The two other topics we’ll be looking at in the workshop very broadly is sort of the rise of digital identity and the importance it plays today and it’s really become sort of a table stake sort of thing and the real sort of thread of implications there is around strong customer authentication which is now and has been for a couple years a legal requirement in the EU that all payments be strongly that the account holder behind all payments be strongly authenticated. A lot of people mistakenly think that’s something that’s just a cards thing it’s it’s not it’s all payments across all payment systems in Europe require the sender or the account holder to be strongly authenticated and that’s a trend all over the world and we see it most vividly as a trend in India right now, which a couple months ago turned off from a regular point of view turned off the ability for online merchants to do recurring card transactions without the customer’s permission. So we’re moving to a world where it’s going to be different, you’re going to have to have permission to take money out of bank accounts and it’s going to be a little bit of a safer world probably, but it’s going to be very frustrating for businesses that are sort of built on the premise that they should be able to take money out of customers bank accounts and I’ll tell you George, the you know when you talk about strongly authenticating customers the technical requirement there is two-factor authentication and we were talking in a workshop one time about how now in Europe two-factor authentication is required for all payments and someone raised their hand and said in the US how many factors of authentication are required and the answer is zero. It’s not like we only have one factor of authentication, we don’t have any, and so two-factor authentication could spread around the world the same way that ship cards have spread around the world, you know we could easily find ourselves doing a strong authentication on all purchases in the United States five years from now.

 

George Peabody, Host, Glenbrook Partners:
And I hope we have a better method than SMS, text messaging for doing it because that methodology is pretty easy to spoof. Well, this sounds like it’s gonna be a lot of fun.

 

Russ Jones:

Yeah, and and we’re also gonna talk about I know a topic you’re really point on which is sort of hyper specialization in fintechs what you like to call multiplayer fintechs, we’re going to take a little bit deeper view about that and see how fintechs are enabling fintechs to build really interesting solutions in the marketplace.

 

George Peabody, Host, Glenbrook Partners:

This is such a fundamental, so this is disruption to me, where not only how enterprises have merchants accept payments or actually then they have the ability to expose new services through partnerships to their customers, you know said for the first victims has been the traditional merchant acquiring business and now boy what what a small firm can bring to a specific vertical market beyond their core role of automating an individual business function to be able to bring along all these other financial capabilities whether it’s insurance or payments lending of course it’s extraordinary.

 

Russ Jones:

Anyway, it should be a great workshop. It’s personally, my favorite workshop that we do of the year because we get a chance to really reflect on what are the big arc stories about how the payments industry is changing.
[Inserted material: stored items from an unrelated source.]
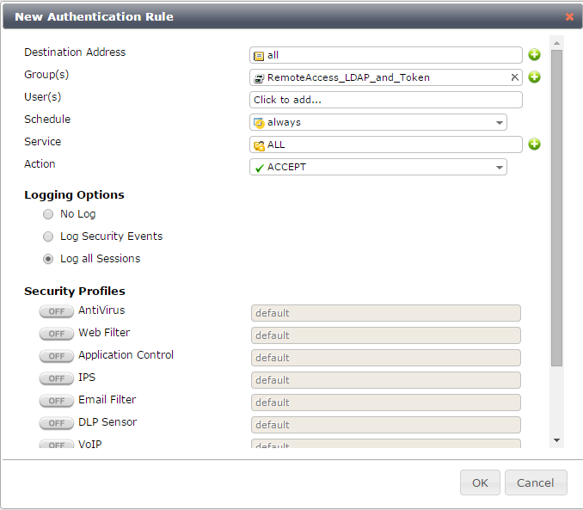583x510 pixels.
Task: Open the Action dropdown showing ACCEPT
Action: (x=378, y=167)
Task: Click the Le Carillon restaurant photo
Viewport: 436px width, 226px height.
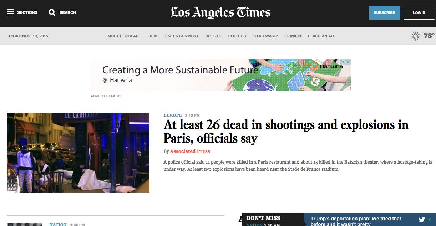Action: [x=78, y=153]
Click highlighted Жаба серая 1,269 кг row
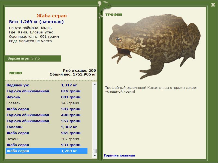The height and width of the screenshot is (163, 218). pos(47,151)
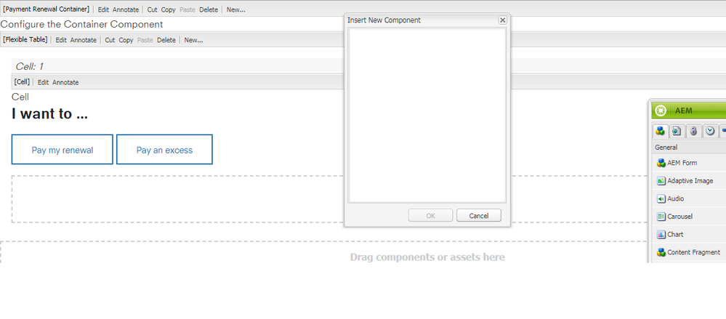Click Delete on Payment Renewal Container toolbar
This screenshot has height=319, width=726.
[209, 9]
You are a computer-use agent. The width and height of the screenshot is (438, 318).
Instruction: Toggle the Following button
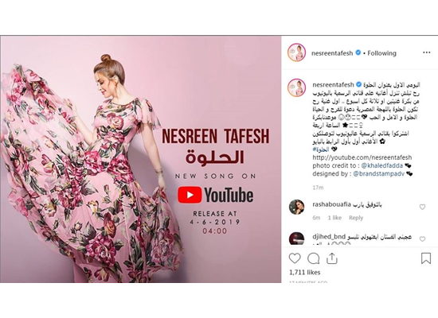[381, 53]
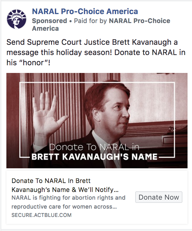Click description 'NARAL is fighting for abortion rights'
The height and width of the screenshot is (231, 192).
(x=68, y=198)
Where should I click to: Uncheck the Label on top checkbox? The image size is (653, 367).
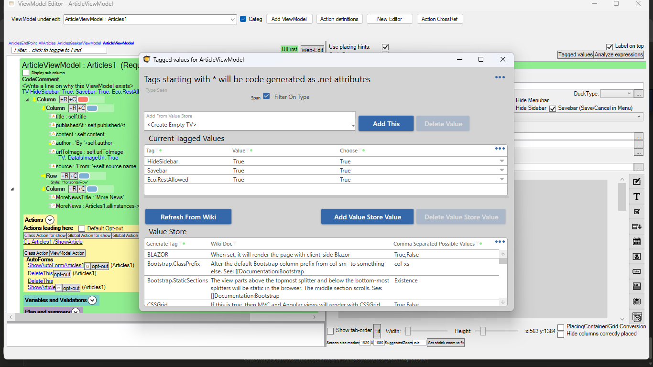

George Peabody, Host, Glenbrook Partners:
I’m getting it’s your, you know, it’s not just here’s what happened but it’s here’s what it could mean looking ahead.

 

Russ Jones:

Yeah and in our workshop it’s not the what, yeah we talk about the what but we also talk about the why, a whole lot, and we talk about the implications of what things mean. So we take that general approach across all of our workshops and so when we look at innovation it’s not just what’s innovative but why it is innovative what are the implications of that innovation.

George Peabody, Host, Glenbrook Partners:
Great. Well, I’ll probably look, I might attend by looking over your shoulder, I know what this is you and Yvette are going to be running it and I can’t think of a better pair to deliver the workshop so I know you’ll enjoy it, great to have you back on Payments on Fire, we’ll talk again soon.

Russ Jones:
Alright, thank you for having me George.